Porsche 718 Cayman 2017 Is Impressive
In a world where downsizing is portrayed as a virtue, does smaller mean better? That’s the question raised by the standard Porsche 718 Cayman and its mighty-mouse engine. As in the brawnier Cayman S, which we’ve already reviewed, the regular car has ditched its naturally aspirated flat-six for a turbocharged flat-four—one that produces 300 horsepower from just 2.0 liters of displacement, a specific output (150 hp per liter) that beats that of the 350-hp S’s 2.5-liter unit.
Okay, so Volkswagen will sell you a Golf with a similar amount of bang per cubic centimeter, but the fact that Porsche’s entry-level sports car now has a power output that starts with a “3” is worth celebrating. The last time Zuffenhausen brought us an engine this size was in the 924, with a motor that, in its original form and running with the U.S. emission controls, produced just 95 horsepower. How things have changed. Porsche says that even the base Cayman now is capable of returning a 4.5-second zero-to-60-mph time when specified with the optional PDK dual-clutch automatic gearbox and a 4.9-second run with the six-speed manual. Is there any point in paying the substantial premium for the S?
When Not to S
For street driving, probably not. We drove both the basic Porsche 718 Cayman and the S at the launch event in Sweden where we confirmed, on some of Skåne County’s quietest roads, that the 2.0-liter’s relative lack of urge when compared with the 2.5 is obvious only at the sort of commitment levels that risked getting us arrested and deported. As in the S, the smaller engine’s abiding characteristic is its torque, with the peak 280 lb-ft of torque arriving at just 1950 rpm. The result is the sort of effortless, any-gear progress of a big-cube powerplant, the 718 Cayman pulling hard at the sort of engine speeds where the old car’s 2.7-liter flat-six would just be clearing its throat.

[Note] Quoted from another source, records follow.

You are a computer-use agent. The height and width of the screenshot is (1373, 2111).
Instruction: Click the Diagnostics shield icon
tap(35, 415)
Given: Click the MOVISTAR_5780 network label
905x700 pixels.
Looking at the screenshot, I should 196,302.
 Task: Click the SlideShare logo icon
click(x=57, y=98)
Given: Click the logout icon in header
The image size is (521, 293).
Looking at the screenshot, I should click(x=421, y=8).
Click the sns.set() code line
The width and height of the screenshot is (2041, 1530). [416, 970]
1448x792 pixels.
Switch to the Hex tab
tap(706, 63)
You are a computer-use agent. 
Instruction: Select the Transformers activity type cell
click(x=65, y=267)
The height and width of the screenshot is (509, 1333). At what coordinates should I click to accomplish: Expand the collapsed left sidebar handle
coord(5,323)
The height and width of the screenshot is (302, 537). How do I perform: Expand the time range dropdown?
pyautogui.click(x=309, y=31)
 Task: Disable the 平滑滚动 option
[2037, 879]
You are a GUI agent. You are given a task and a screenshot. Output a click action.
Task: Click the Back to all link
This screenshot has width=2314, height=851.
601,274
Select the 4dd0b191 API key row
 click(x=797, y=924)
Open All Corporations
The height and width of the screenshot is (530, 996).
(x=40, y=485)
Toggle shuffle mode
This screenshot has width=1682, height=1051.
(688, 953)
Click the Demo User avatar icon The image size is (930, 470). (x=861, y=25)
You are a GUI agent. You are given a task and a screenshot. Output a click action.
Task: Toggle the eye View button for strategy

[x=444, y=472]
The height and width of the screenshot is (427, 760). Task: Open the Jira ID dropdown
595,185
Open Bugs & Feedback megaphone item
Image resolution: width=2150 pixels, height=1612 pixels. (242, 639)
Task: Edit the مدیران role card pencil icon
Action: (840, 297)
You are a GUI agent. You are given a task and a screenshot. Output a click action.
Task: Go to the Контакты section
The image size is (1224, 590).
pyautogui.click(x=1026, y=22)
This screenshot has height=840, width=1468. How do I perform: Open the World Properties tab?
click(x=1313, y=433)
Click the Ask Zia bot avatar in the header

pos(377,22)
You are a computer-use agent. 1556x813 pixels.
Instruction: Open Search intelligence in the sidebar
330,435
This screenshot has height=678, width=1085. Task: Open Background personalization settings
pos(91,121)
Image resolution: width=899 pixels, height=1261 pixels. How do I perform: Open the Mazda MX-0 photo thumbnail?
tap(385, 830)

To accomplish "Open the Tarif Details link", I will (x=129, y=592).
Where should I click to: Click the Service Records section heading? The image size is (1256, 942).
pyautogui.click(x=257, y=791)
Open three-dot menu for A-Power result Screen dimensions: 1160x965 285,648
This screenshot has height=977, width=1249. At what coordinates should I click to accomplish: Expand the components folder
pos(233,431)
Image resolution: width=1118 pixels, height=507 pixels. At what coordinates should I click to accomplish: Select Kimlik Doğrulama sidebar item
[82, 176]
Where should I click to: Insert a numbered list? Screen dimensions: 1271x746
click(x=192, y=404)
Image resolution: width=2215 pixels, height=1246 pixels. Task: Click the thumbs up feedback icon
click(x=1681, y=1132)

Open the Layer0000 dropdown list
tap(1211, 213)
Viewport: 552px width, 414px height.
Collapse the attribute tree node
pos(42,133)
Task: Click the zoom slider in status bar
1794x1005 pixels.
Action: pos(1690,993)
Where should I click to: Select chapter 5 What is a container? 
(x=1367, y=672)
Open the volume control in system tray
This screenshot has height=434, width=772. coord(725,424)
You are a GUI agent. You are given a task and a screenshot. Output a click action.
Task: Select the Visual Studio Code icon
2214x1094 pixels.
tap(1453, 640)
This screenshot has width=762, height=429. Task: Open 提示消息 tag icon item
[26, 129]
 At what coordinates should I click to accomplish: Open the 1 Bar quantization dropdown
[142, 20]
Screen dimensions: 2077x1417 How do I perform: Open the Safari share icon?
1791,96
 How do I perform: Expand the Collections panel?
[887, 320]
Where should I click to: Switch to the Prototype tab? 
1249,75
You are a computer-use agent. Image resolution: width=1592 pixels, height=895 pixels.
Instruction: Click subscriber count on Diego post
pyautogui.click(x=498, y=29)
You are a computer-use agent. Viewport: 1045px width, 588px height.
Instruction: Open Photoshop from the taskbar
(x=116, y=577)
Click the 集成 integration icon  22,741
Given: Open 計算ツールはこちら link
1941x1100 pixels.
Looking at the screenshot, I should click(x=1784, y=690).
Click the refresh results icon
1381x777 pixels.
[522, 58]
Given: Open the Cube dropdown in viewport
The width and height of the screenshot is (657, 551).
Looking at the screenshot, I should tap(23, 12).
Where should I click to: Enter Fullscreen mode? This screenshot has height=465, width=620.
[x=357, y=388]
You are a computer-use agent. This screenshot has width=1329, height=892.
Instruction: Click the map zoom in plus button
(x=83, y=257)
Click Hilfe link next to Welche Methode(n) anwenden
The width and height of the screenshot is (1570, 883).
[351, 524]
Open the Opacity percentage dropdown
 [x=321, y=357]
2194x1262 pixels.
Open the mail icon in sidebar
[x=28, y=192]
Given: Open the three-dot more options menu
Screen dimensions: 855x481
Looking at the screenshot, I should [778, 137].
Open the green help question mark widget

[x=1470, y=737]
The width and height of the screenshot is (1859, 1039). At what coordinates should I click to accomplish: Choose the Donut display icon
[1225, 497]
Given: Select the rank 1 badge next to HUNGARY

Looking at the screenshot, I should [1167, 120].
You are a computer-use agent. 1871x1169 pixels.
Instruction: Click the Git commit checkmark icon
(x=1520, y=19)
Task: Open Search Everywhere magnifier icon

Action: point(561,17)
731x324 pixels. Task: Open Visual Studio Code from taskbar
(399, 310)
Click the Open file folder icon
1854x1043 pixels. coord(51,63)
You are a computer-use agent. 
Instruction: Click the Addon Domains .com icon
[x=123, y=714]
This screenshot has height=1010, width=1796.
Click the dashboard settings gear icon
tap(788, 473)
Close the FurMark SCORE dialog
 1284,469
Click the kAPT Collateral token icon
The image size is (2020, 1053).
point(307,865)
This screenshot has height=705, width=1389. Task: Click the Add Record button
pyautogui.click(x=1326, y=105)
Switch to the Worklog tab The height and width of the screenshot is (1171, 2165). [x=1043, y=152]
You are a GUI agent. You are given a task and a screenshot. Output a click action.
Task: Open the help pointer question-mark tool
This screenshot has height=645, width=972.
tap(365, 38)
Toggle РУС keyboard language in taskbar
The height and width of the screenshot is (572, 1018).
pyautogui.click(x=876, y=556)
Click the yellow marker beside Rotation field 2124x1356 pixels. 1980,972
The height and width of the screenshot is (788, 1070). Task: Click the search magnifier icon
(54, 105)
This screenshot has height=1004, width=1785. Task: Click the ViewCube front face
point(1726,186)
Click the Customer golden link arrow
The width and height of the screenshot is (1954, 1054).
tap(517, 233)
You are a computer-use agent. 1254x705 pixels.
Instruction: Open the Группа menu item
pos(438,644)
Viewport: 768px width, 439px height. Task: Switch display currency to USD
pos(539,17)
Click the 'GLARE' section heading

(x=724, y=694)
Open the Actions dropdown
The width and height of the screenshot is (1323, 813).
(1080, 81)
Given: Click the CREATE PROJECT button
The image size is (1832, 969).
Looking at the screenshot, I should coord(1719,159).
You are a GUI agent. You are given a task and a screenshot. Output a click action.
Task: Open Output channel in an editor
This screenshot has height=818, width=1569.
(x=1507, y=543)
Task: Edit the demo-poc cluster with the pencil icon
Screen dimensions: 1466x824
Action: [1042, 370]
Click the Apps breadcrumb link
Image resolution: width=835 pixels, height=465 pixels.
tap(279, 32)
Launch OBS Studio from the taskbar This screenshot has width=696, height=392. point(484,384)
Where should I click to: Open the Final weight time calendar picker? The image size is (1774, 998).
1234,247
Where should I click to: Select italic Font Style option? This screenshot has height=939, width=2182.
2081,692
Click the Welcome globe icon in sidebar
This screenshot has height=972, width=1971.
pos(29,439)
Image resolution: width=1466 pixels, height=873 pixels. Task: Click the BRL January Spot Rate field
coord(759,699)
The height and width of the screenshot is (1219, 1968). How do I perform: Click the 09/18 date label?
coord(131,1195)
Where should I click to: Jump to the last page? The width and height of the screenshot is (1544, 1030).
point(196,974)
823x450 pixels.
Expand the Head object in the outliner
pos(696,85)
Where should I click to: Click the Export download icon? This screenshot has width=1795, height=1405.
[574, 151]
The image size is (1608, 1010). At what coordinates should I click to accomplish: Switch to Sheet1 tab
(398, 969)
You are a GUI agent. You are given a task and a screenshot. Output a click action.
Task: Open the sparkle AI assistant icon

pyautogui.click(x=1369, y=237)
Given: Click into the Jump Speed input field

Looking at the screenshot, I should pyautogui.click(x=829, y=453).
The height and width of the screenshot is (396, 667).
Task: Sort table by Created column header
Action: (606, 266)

The flip side, as is usually the case in these modern tales of turbocharged progress, is that the new Cayman can’t match its predecessor’s keenness for being revved hard—or deliver the zinging soundtrack it used to make in proximity to its redline. While the new car’s fuel cutoff is just 300-rpm shy of the old one’s, it has markedly less enthusiasm for touching it. The ironed flatness of the engine’s torque curve means there’s little obvious reduction in acceleration when one upshifts 1000 or even 2000 rpm early. And although the new car gets louder as the limiter approaches, it lacks its predecessor’s spine-tingling change in pitch. As we noted in the 718 Boxster and Cayman S, the new engine also has a tick-tick-tick idle note that anyone over 35 might associate with an air-cooled Volkswagen Beetle.
Other differences between the stock Cayman and the S are barely detectable on public roads. The 2.0-liter feels fractionally slower to respond than the 2.5 when asked to deal with big throttle openings at low engine speeds, in part because it lacks the S’s variable-vane turbocharger, in addition to having 20 percent less displacement. According to Porsche, the standard car actually produces higher peak boost—19 psi versus the S’s 16—but we wouldn’t say you can feel that. The chassis delivers similarly abundant grip and what felt to be identically keen responses thanks to the new, quicker-ratio steering lifted from the 911 Turbo.
When to S
On the track, it’s a slightly different story. We were allowed a few laps of the Sturup Raceway near Malmö and can report that the S does possess a clear performance advantage that allowed it to edge away from the standard car on the straights. There was, however, no apparent difference in cornering speeds.
But for most buyers, the need to decide between the six-speed manual and the optional seven-speed automatic is likely to be a more significant choice than the one between Porsche 718 Cayman and Porsche 718 Cayman S. Based on our experience, we’d lobby for sticking with the stick, both on the general principle that sports-car drivers should change their own gears but also because the PDK doesn’t seem to have been particularly well-optimized around the new engine’s torque output.
Left in drive, it seems too keen to downshift under small throttle openings, even with the Dynamic Mode Selector (which comes as part of the optional Sport Chrono package) left in its most cautious Normal mode. Taking direct control of gear selection solved the problem, but the manual gearbox also allows the new engine a better chance to demonstrate the breadth of its midrange muscle.
While we mourn the passing of the six-cylinder engine, we acknowledge that the regular Porsche 718 Cayman offers generous compensation with its improved performance; it feels like a more sizable upgrade than the new Cayman S does over its predecessor. While U.S. Cayman buyers have tended to presume that the S is better, with the majority previously going for either it or the GTS, the basic car now feels close enough on everything except on-track performance to make us doubt the value of the S’s $12,400 hit to the wallet. This feels like the smarter choice.